Sodium is exreted by the kidneys through the formation of urine. We also lose sodium through sweat. Relocating to a warmer climate causes an individual to lose more sodium through the sweat glands than he or she lost in the colder environment. If individuals relocating to warmer environments participate in intense physoical activity, large amounts of sodium (and water) are lost through the sweat glands, resulting in dehydration, and/or health risks. However, if we allow our body to acclimatise to the warmer environment over the period of a few weeks, we will not lose as much sodium and water through sweat. Why is this?

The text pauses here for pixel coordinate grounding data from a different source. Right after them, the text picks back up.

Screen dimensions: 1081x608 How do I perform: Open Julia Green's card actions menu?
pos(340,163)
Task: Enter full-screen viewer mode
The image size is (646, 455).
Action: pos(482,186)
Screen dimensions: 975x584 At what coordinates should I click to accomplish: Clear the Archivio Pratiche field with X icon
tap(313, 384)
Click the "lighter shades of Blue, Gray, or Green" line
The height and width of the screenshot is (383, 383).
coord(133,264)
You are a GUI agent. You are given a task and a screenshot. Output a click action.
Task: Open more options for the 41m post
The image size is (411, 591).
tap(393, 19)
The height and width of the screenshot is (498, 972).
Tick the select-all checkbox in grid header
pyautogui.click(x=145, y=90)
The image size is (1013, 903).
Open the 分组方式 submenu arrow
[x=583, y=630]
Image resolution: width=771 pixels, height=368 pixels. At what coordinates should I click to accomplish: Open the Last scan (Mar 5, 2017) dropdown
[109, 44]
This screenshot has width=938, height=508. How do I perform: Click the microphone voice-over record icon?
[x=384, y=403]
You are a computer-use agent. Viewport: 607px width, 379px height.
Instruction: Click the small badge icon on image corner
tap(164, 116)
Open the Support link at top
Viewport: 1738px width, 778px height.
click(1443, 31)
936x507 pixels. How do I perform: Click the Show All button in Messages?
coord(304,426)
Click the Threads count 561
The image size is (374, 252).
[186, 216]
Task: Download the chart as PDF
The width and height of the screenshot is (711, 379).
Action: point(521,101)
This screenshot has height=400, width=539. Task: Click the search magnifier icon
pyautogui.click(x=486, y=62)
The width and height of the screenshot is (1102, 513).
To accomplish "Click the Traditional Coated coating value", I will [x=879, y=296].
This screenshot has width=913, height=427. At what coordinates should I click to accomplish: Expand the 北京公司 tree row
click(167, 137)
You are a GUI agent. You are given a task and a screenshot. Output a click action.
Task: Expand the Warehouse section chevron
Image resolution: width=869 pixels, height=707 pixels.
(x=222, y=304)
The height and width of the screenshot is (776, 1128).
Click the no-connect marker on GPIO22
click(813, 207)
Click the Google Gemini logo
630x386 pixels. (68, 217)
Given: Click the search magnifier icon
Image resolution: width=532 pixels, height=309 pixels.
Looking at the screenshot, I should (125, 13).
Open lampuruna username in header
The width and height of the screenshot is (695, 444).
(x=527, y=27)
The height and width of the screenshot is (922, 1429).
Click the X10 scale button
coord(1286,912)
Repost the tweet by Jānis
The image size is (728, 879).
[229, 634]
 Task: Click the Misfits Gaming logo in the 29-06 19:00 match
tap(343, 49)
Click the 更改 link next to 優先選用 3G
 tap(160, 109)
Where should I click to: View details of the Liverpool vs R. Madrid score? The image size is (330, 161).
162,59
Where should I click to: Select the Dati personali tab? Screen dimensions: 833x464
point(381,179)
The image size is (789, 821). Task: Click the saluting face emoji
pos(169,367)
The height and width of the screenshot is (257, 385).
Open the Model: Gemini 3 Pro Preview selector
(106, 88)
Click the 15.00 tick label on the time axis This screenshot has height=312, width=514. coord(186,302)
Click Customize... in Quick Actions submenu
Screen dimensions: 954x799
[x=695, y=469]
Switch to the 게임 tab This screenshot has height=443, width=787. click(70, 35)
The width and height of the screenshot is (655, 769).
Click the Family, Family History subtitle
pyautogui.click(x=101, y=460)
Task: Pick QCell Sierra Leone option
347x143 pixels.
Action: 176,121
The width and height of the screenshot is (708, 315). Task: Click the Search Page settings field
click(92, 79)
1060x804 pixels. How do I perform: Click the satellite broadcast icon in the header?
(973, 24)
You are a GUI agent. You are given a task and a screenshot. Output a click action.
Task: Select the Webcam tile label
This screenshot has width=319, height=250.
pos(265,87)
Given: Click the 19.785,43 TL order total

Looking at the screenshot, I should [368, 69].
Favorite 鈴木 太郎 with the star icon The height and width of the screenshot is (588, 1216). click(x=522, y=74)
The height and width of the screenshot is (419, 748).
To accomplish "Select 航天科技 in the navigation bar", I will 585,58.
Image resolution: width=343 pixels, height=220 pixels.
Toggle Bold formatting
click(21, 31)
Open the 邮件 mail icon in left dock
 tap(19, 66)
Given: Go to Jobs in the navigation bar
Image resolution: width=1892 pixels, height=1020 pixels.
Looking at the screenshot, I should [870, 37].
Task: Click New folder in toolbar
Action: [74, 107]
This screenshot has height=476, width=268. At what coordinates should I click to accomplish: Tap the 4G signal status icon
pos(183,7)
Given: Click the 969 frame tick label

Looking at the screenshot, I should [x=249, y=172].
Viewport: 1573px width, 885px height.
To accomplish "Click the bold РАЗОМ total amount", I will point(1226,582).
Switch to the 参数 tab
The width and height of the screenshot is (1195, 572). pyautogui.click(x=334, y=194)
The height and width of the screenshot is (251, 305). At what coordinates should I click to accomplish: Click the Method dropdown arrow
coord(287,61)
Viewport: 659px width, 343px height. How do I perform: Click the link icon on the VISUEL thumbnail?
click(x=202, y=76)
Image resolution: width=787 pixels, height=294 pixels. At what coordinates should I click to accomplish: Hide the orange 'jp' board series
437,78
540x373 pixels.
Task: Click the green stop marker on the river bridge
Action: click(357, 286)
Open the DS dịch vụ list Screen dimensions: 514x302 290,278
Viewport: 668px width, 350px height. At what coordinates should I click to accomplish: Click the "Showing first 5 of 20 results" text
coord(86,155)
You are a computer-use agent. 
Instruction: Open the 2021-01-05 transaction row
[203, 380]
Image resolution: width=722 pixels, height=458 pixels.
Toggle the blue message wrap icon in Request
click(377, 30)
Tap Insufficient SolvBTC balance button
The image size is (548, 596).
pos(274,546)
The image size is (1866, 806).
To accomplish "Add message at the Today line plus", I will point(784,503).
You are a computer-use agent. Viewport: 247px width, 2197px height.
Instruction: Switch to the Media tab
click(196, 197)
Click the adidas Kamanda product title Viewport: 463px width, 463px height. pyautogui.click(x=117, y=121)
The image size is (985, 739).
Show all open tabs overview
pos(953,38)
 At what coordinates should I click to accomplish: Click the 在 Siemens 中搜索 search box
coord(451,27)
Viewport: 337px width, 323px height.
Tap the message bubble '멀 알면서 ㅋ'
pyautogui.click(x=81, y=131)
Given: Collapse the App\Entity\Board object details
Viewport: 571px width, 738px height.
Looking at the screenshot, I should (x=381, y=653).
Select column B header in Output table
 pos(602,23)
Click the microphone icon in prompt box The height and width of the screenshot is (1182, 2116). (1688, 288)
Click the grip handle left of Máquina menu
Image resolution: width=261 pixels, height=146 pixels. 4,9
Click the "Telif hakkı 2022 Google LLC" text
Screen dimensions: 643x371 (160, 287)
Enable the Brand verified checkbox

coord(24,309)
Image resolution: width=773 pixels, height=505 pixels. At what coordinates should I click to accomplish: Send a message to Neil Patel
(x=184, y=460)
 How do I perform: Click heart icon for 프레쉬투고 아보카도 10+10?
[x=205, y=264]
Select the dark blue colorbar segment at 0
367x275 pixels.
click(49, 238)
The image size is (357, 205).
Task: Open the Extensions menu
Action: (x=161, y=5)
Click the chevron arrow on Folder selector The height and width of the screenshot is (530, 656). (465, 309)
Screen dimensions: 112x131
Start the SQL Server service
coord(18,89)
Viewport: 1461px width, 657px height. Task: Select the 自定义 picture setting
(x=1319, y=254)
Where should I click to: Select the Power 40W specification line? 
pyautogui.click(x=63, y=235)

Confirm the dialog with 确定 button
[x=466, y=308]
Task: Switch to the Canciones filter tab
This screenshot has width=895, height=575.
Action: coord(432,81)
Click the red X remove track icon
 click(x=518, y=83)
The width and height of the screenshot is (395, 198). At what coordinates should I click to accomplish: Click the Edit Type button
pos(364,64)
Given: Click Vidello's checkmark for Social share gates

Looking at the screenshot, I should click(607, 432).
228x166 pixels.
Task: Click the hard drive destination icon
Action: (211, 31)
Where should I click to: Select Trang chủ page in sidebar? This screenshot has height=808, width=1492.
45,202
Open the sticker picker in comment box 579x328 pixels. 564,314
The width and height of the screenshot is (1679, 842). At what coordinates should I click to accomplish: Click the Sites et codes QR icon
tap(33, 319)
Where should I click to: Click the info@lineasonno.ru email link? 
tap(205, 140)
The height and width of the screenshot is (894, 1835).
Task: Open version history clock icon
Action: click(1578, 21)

The average individual can lose anywhere from 500-700ml of sweat each hour, in warmer climates and through exercise. Sweating (losing water and salts) is beneficial because the water in sweat becomes warm and ecaporates from the skin removing excess body heat, and thus keeping body temperatures within safe limits. As a person remains in warmer climates, they begin to sweat more profusely, sweating up to 2 litres each hour! This means that an indiviudal can lose up to 30 grams (1 ounce) of salt per day ! OF course, this does not benefit the body, as we can see that we need salt (sodium and chloride) to live. Therefore, the body attempts to rectify salt loss by increasing the production of a hormone called aldosterone. ALdonsterone is a steroid hormone produced by adrenal glands, a pair of glands which are positioned above the kidneys. When salt concentration becomes low, the body can detect these changes in concentration. As a result, several chemical messengers are produced in different areas of the body. These chemical messengers have a direct and indirect effect on the adrenal gland. Upon stimulation, the adrenal gland is prompted to produce and secrete aldosterone. One of the functions of aldosterone is to decreasethe amount of salt (and thus water) lost in sweat. Thus, this feedback control mechanism is but one of the many wonderful biological control sweithces to help the human survive (see homeostasis. This information can benefit anyone travelling to a warmer climate, especially those who plan to participate in mountaineering, hiking, trekking, or any other strenuous activity, because by allowing the body to acclimatise for a period of several weeks, this allows the aldosterone effect to occur and decrease the amount of salt and water loss from the body. This is important not only for peak performance during sporting events, but more importnntly for maintainence of health. As we will learn, there is also a danger to potassium levels as well in regards to prolonged heat exposure.
RDA of sodium
An established RDA of sodium has not been reached yet. Of course, this is a touchy area anyway, considering the relation to sodium and hypertension (higher than the normal average blood pressure). Additionally, western diets supply more than adequate amounts of sodium, on occasion, supplying excessive amounts. For example, average American diets deliver approximately 12 grams of salt per day (8 grams in food and 4 grams added).
Toxicity of sodium
Excessive amounts of salt temporarily raise the blood pressure (the pressure of blood against the blood vessel walls). This, of course, is a concern, considering that increased blood pressure against the walls of blood vessels can damage them. Additionally, the wall can rupture, leading to haemorrhage, or stroke. Sodium raises blood pressure by attracting water into the blood, and therefore, increasing blood volume. If there is a higher blood volume in the compartment of blood vessels, this will lead to a higher pressure to accomodate the excess fluid portion of the blood.